Monza: in ricordo di Massimo Sala, il barista che faceva sentire tutti a casa

Professione barista, missione accoglienza, amicizia. Così era Massimo Sala, che si è spento a soli 54 anni: un brindisi lo ha salutato a Monza dopo i suoi funerali, come lui avrebbe voluto.
Massimo Sala
Massimo Sala Fabrizio Radaelli

Un sorriso contagioso, empatico, solare, un riferimento. Massimo Sala era questo, così come il suo bar “Le cascine” era una seconda casa per tanti, San Biagio e l’intera via Prina sentiranno la sua mancanza.

Si è spento negli ultimi giorni di giugno, a soli 54 anni, dopo una lunga malattia. La sua unicità e umanità è emersa anche la scorsa settimana, dopo il funerale (esattamente lo stesso giorno in cui si era sposato 17 anni fa) quando tutti gli amici hanno brindato in suo onore perché lui voleva così. Ha aperto nel 1993 la pasticceria in via Prina per poi, nel 2001 trasformarla in bar, con Monia, la moglie e i genitori, un’attività di famiglia che per molti è diventata un luogo famigliare. Sempre in prima linea quando c’era da organizzare un evento, dare vita al suo quartiere, negli anni è stato un riferimento per tutto il quartiere.

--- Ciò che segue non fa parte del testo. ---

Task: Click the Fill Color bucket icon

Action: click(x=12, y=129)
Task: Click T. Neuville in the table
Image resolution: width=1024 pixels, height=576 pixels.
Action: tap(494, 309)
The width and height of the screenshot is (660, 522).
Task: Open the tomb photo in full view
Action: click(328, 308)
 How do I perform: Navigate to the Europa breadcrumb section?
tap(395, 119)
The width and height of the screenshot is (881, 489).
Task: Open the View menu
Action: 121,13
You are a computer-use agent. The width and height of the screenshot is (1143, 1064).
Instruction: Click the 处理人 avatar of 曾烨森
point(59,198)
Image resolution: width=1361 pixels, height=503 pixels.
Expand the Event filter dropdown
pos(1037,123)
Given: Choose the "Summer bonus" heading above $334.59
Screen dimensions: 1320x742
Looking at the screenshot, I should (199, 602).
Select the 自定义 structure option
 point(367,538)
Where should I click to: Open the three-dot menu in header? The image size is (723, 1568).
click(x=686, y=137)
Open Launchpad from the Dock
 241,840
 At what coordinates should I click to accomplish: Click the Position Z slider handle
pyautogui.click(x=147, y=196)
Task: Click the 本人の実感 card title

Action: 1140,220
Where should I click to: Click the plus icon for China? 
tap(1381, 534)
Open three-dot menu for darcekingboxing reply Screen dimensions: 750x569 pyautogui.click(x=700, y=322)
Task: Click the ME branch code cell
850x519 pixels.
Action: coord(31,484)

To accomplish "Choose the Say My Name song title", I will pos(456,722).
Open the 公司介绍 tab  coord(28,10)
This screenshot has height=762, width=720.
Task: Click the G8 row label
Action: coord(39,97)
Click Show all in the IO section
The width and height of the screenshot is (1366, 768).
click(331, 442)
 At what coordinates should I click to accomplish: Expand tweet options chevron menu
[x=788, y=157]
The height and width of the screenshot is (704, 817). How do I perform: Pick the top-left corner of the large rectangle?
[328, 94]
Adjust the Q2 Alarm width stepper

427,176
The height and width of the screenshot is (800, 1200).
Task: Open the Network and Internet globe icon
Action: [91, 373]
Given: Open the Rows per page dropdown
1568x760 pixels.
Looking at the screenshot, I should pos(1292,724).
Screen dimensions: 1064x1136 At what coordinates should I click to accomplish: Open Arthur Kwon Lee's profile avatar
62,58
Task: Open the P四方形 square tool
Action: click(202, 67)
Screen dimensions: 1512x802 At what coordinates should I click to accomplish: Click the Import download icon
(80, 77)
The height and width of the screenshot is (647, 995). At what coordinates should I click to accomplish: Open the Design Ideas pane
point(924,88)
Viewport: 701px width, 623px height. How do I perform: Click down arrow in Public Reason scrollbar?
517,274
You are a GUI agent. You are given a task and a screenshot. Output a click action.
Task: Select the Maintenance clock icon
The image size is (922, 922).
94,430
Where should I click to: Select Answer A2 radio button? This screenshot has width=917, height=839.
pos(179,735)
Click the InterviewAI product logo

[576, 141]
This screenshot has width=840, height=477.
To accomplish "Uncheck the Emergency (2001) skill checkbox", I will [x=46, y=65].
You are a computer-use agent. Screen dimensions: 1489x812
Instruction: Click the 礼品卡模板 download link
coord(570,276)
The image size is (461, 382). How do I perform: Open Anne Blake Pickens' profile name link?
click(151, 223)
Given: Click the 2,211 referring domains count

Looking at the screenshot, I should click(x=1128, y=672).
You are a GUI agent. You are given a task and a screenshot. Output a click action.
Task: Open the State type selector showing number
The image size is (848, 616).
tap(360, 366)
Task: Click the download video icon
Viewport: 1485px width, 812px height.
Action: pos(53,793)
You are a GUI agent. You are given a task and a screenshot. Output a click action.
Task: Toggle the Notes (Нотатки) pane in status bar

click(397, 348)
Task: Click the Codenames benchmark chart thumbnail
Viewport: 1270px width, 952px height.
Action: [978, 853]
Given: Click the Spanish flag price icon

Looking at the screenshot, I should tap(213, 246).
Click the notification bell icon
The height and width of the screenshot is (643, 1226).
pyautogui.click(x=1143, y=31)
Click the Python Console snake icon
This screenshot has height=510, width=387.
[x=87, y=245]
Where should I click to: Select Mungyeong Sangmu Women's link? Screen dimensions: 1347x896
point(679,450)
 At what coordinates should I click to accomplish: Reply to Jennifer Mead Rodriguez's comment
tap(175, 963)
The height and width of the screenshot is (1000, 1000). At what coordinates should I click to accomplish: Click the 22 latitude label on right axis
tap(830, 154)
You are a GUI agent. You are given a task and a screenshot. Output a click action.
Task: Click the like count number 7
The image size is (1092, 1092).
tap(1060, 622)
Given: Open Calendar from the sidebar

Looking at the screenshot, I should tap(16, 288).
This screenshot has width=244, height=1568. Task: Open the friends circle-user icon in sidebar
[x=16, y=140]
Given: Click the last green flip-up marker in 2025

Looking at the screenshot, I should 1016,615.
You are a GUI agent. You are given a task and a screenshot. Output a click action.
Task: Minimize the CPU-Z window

La passione per la cucina e la voglia di stare tra la gente è emersa sin da ragazzo, così come quella per la montagna, dopo aver studiato a Milano come cuoco ha fatto tanta gavetta sino ad aprire il suo bar. «Era uno spirito sportivo, già da ragazzo scalava la montagna ma, quella più difficile, non è riuscito a vincerla -ricorda la mamma- sebbene abbia lottato fino all’ultimo. Sempre pronto a aiutare chi aveva bisogno, amava la musica e l’arte era un perfezionista, estroso nelle sue iniziative. La sua mancanza lascia un gran vuoto ma il suo ricordo sarà sempre con noi. Un particolare ringraziamento al medico Enrico Noseda per la sua presenza umanità e professionalità, grazie agli amici Mario e Marta per la loro affettuosa vicinanza e a tutti».

La peculiarità di Massimo è sempre stata l’innata capacità di far sentire a proprio agio le persone, il primo a scaldarsi quando qualcosa non funzionava a dovere e anche il primo a spronare gli altri a sperimentare. Solo una settimana prima di morire aveva pensato il menù per la cena in bianco che era in programma nel suo locale. Per gli amici non erano “le cascine” ma era il bar di Massimo, un amico da cui andare non solo per un caffè ma per chiacchierare e, a volte, confidarsi.